A 95-YEAR-OLD Leominster historian has illuminated a corner of Herefordshire where two forgotten saints once cured the sick.

According to Norman Reeves, doctors gathered at ancient Stretford Church every year on the feast day of St Cosmas and St Damian to celebrate the memory of their patron saints.

The tradition continued until 1970, when the tiny church was made redundant.

The brothers were renowned for their healing skills, but were put to death by the Romans for practising Christianity and refusing to pay divine honour to the emperor. During the middle ages, they became patrons of medicine.

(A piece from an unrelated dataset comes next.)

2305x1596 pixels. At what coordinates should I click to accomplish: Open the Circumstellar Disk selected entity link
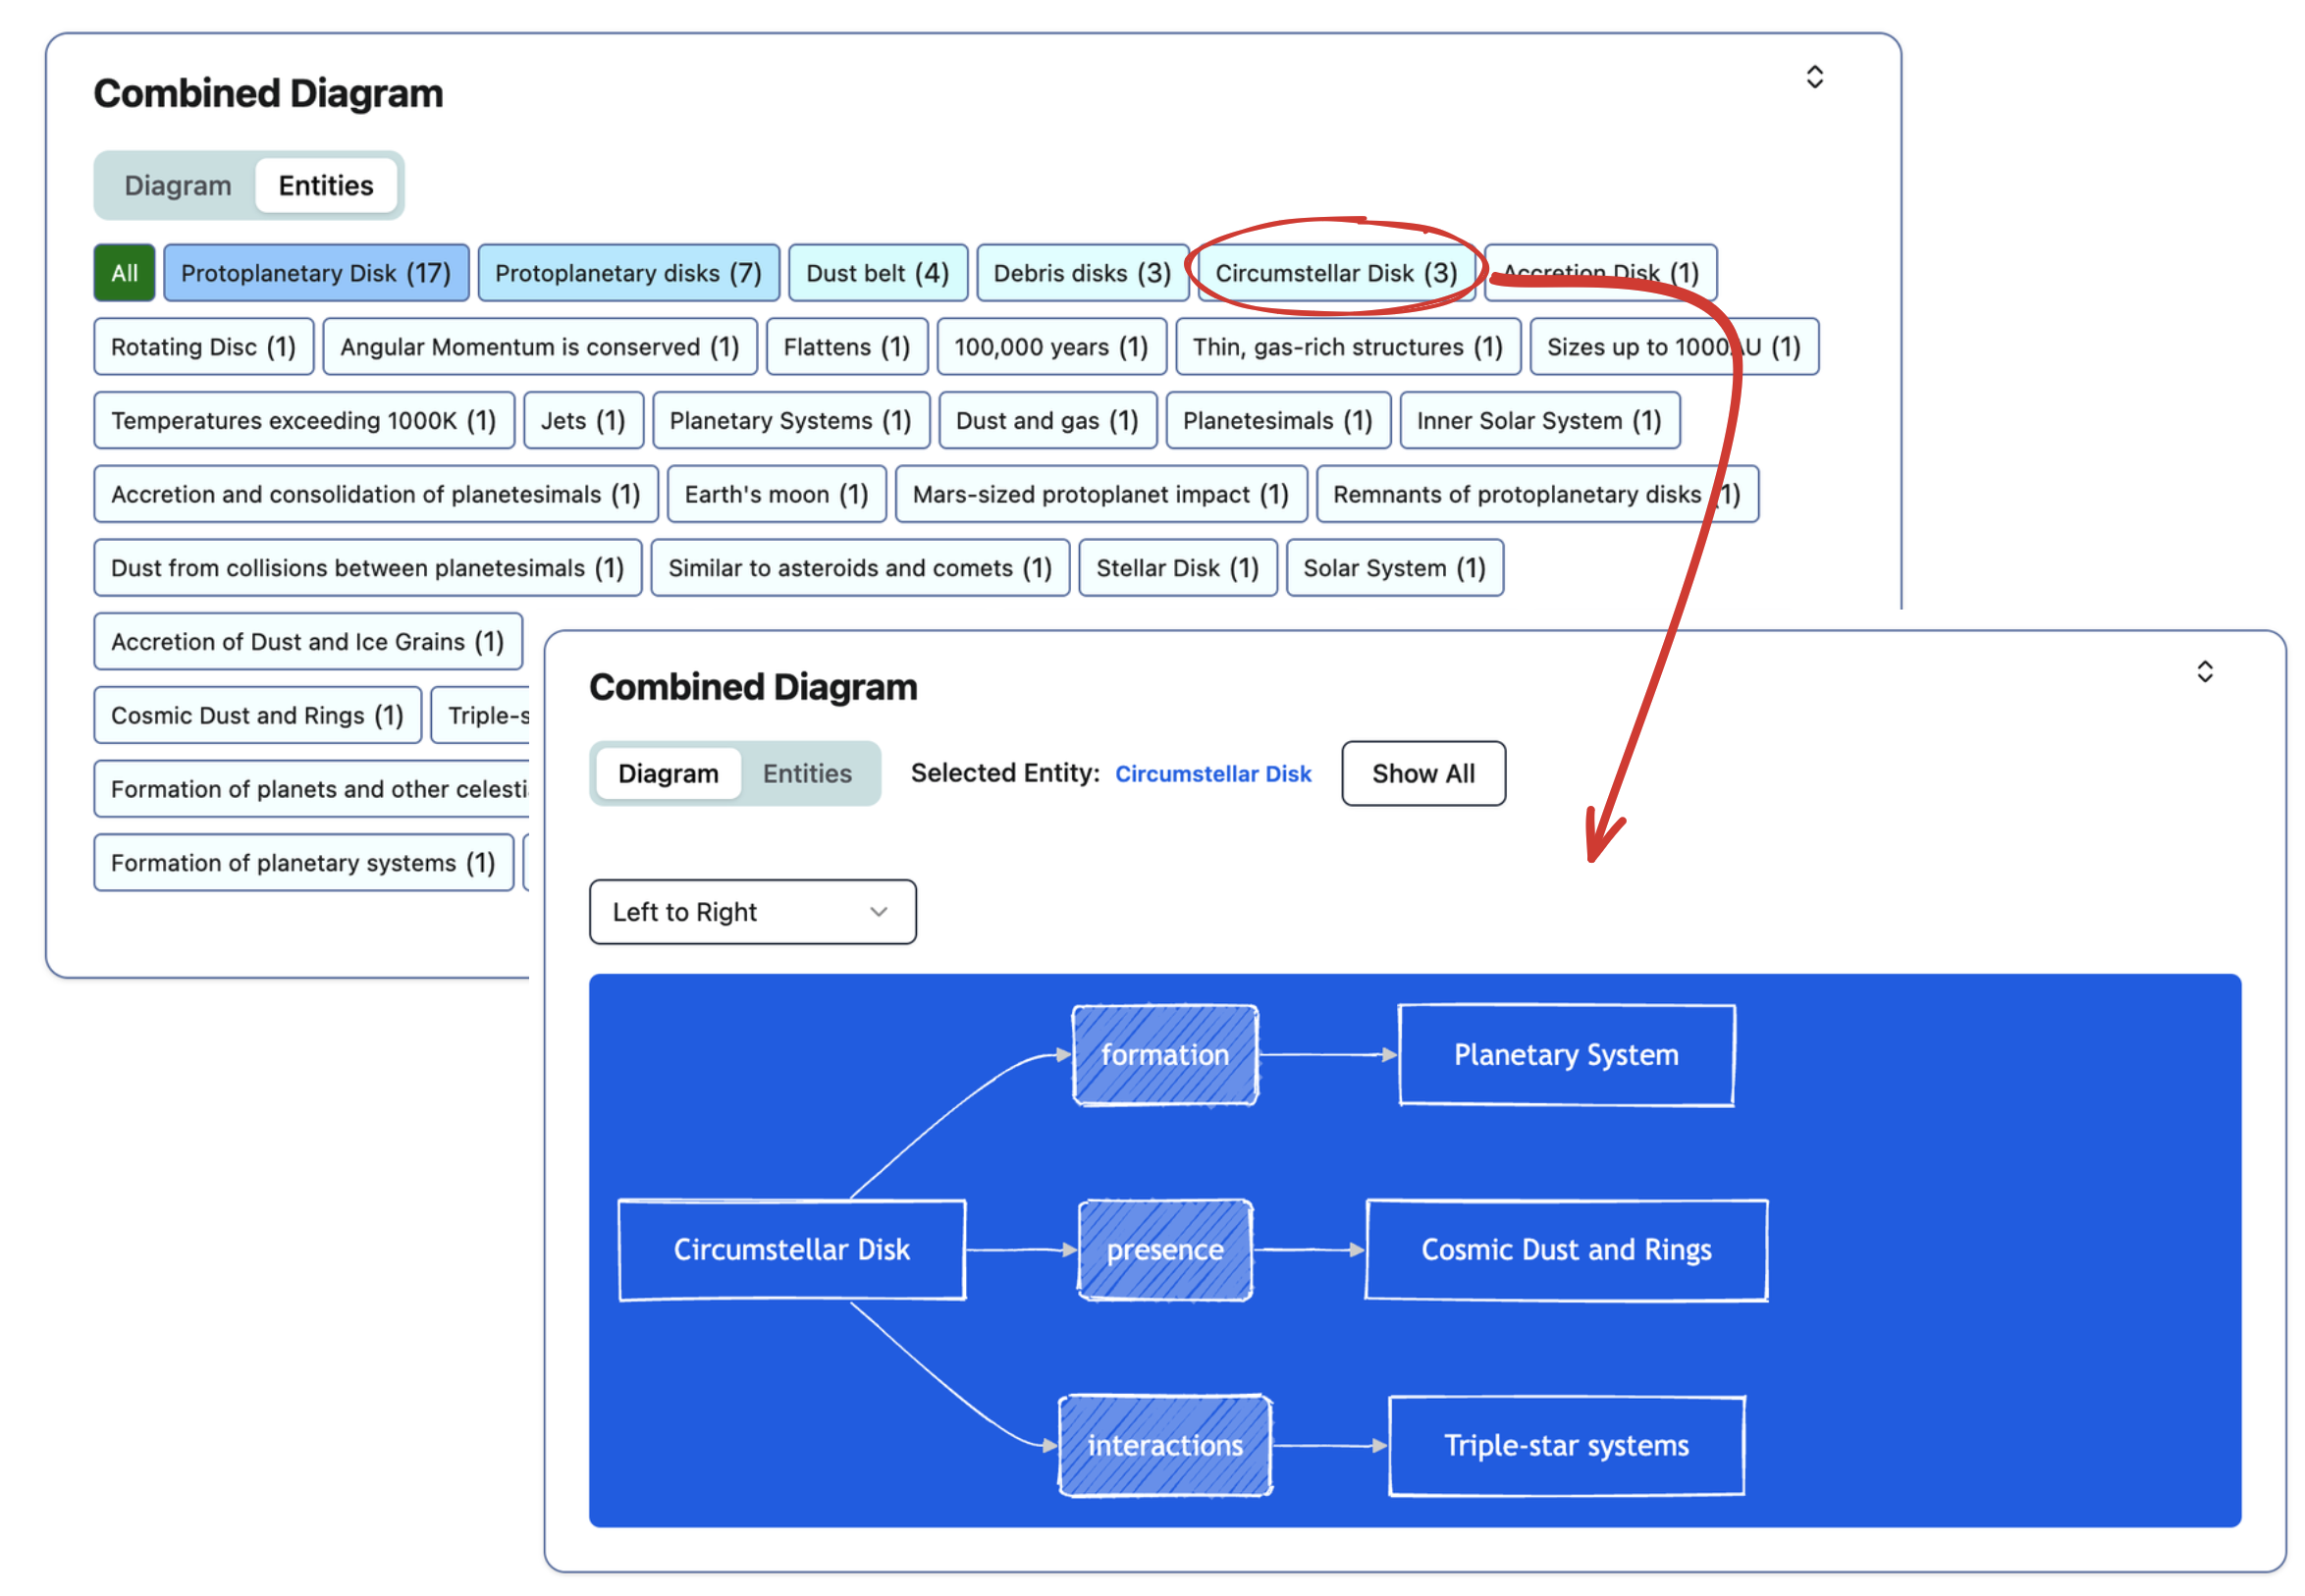pos(1212,774)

Stretford Church is one of only five in Britain dedicated to them.

Medieval pilgrims travelled to Stretford, near Ivington, in search of a cure for ailments 'hard life had brought'. As late as 1912, it was reported that the well below the church, also dedicated to the saints, had been visited by sufferers from eye complaints.

Mr Reeves, who wrote 'The Town in the Marches', a history of Leominster, and 'The Leon Valley', a study of three villages in north Herefordshire, believes the church stands on the site of a spring worshipped by the Celts. A subsequent Roman shrine was dedicated to St Cosmas and St Damian after the empire was converted to Christianity.

'The Cult of the Saints Cosmas and Damian' is available from local bookshops, price £3.50.